If you’re already in that situation, any adverse entries on your report (such as CCJs, arrears and defaults) will remain there for six years. You can’t have them removed before that time – unless the information is incorrect – but if you pay what you owe, they will be marked as ‘satisfied’. A ‘satisfied’ entry will show creditors that you’ve had some financial troubles, but you’ve now dealt with them.

Myth #3 “Debt consolidation is the same as debt management.”
Debt consolidation means paying off your existing debts with a new loan. Payments to the new debt could be smaller because the interest rate is lower, because the new debt is paid back more slowly, or both. However, the longer the repayment period, the longer you’ll be paying interest – so consolidating your debts could cost you more in the long run.
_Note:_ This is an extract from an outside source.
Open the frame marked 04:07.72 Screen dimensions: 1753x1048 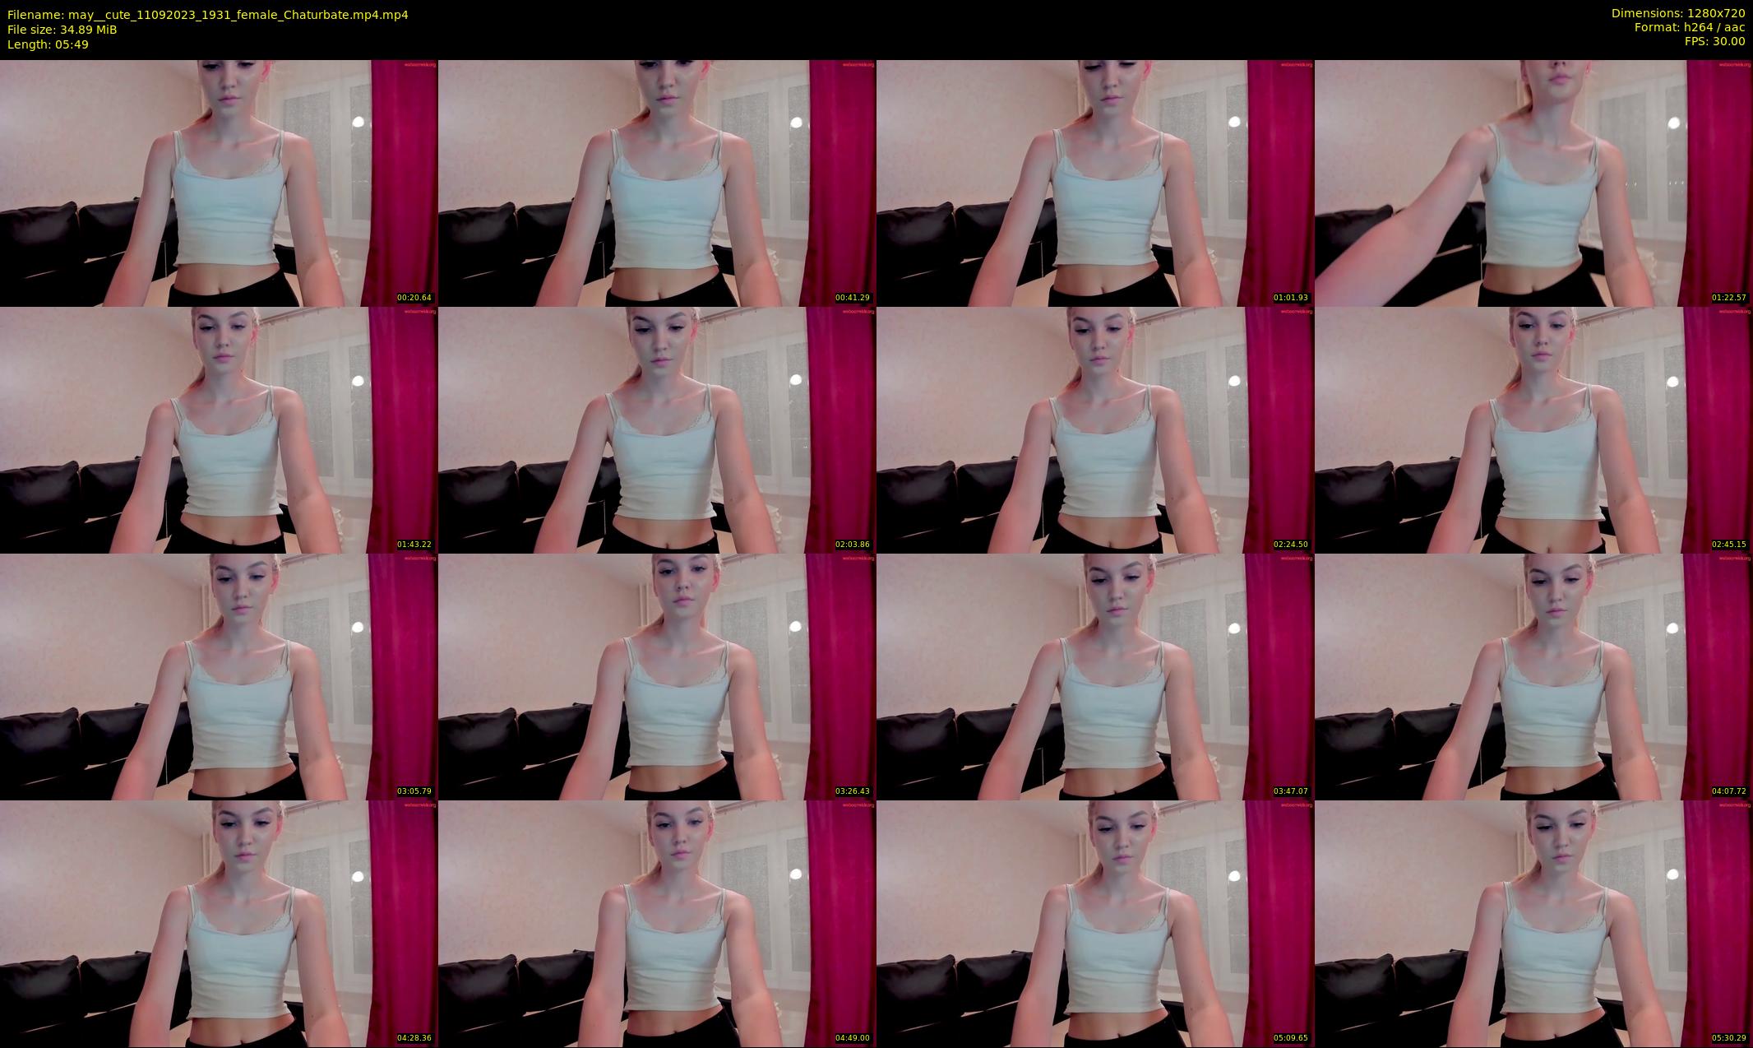[1533, 676]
Debt management involves negotiating with creditors, looking for an affordable way to repay your existing unsecured debts. Some people do this themselves; others get a professional debt management organisation to do it for them. Some debt management organisations provide advice and self-help packs, while others will play a more active role: distributing payments to creditors and negotiating with them, asking them to accept lower monthly payments, freeze interest and waive charges.

Myth #4 “Bailiffs are just debt collectors with a different name.”
There’s a big difference between bailiffs and debt collectors.

Debt collectors collect money from people who aren’t paying their debts in the way they agreed. A debt collector can work for a creditor, collecting funds on their behalf. Or they might buy the debt from the creditor, which means the money is theirs to keep – if they can collect it. Either way, they must obey the same rules as the original creditor. It’s illegal for them to enter your home without permission, or to pretend to be court officials or bailiffs.

Bailiffs, on the other hand, are authorised to take away some of your possessions so they can be sold to pay your debts, although they’re not allowed to take essential items, children’s toys, or things that you can prove do not belong to you. On their first visit, they’re only allowed to enter your property if you let them in or if they find an unlocked door or window. But once they’ve been in, they have the legal right to force entry on any subsequent visits regarding that debt.

Myth #5 “An IVA is an easy way of avoiding bankruptcy.”
They’re both serious matters and both will seriously affect your credit rating. IVAs and bankruptcy are legal procedures that allow insolvents (people who are unable to pay off their debt) to ‘write off’ some of what they owe so they can clear their debt and make a fresh start.

An IVA might be better for homeowners, as it’s very unlikely they’ll be forced to sell their home – although they might have to release some equity in it. It could also suit someone who wants to keep their debt problems to themselves, as an IVA doesn’t get publicised or bar people from certain careers (as a bankruptcy does).

Bankruptcy normally takes one year, as opposed to the five years an IVA usually takes. If your debts are huge, your income is very small and / or you have no property to lose, bankruptcy may be the more appropriate solution for you.